Quotes related to James 1:2-4
Even inside an incarnational worldview, we grow by passing beyond some perfect order, through a usually painful and seemingly unnecessary disorder, to an enlightened reorder or "resurrection." This is the "pattern that connects" and solidifies our relationship with everything around us.
— Fr. Richard Rohr
Final authority in the spiritual world does not tend to come from any kind of agenda success but from some kind of suffering. Insecurity and impermanence are the best spiritual teachers.
— Fr. Richard Rohr
On a man's journey, everything has its place. Our failures, heartbreaks, defeats, and victories; our wounds, dreams, and passions; our stops and our starts-all have a place in our story, and all have a place in our transformation from shadow men to real men. Everything has meaning, and everything belongs.
— Fr. Richard Rohr
Do not be shocked, but I suspect some priests' and ministers' moral failures are actually very helpful to their own "salvation" and necessary for their growing up.
— Fr.
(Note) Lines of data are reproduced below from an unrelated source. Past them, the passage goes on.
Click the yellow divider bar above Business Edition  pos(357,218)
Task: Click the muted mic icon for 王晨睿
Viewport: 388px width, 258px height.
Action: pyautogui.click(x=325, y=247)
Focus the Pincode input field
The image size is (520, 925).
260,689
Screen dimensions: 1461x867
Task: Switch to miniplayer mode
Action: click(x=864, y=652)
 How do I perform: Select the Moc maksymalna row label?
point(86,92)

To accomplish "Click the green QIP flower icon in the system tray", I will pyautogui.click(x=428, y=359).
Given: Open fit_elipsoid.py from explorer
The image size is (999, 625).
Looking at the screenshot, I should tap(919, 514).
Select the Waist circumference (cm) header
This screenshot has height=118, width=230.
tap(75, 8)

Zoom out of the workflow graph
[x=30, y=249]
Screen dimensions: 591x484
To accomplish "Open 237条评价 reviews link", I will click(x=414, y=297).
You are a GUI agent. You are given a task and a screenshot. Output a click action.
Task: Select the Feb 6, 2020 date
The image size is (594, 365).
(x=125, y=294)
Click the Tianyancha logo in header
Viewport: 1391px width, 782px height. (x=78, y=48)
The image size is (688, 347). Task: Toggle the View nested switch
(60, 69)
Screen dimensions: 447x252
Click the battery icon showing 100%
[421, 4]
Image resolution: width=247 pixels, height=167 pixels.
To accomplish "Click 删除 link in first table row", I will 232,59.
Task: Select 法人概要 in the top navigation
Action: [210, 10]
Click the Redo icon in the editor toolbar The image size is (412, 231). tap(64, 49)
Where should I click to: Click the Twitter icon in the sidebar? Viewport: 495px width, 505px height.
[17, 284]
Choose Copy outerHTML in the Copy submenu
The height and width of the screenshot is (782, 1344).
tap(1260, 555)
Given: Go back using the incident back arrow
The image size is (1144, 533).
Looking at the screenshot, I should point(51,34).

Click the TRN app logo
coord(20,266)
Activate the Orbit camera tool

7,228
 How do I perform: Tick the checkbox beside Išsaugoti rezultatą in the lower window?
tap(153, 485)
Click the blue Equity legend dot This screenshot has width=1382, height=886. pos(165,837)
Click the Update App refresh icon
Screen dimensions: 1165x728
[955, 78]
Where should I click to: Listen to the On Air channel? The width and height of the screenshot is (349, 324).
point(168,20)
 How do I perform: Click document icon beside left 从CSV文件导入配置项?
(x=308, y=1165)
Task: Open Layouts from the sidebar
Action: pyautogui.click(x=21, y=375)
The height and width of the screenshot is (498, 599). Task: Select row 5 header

Richard Rohr
I would like to describe how this message of falling down and moving up is, in fact, the most counter-intuitive message in most of the world's religions, including and most especially Christianity. We grow spiritually much more by doing it wrong than by doing it right.
— Fr. Richard Rohr
We are parts of social and family ecosystems that are rightly structured to keep us from falling but also, more important, to show us how to fall and also how to learn from that very falling
— Fr. Richard Rohr
True transcendence always includes the previous stages and does not dismiss them or punish them, as most reforms and revolutions have done in history. This is true reconciliation, healing or forgiveness and always characterizes mature believers. They afterward seem to thank God for the pain and the trial. good
— Fr. Richard Rohr
Three steps forward, two steps back.
— Fr. Richard Rohr
you learn how to recover from falling by falling! It is precisely by falling off the bike many times that you eventually learn what the balance feels like. The skater pushing both right and left eventually goes where he or she wants to go. People who have never allowed themselves to fall are actually off balance, while not realizing it at all. That is why they are so hard to live with.
— Fr. Richard Rohr
Going somewhere good means having to go through and with the bad, and being unable to hold ourselves above it or apart from it.
— Fr. Richard Rohr
I suppose there is no more counterintuitive spiritual idea than the possibility that God might actually use and find necessary what we fear, avoid, deny, and deem unworthy. This is what I mean by the "integration of the negative." Yet I believe this is the core of Jesus's revolutionary Good News, Paul's deep experience, and the central insight that Francis and Clare lived out with such simple elegance.
— Fr. Richard Rohr
Perhaps the greatest paradox of the spiritual journey is this: wisdom and love do not come from success but from continuing failure.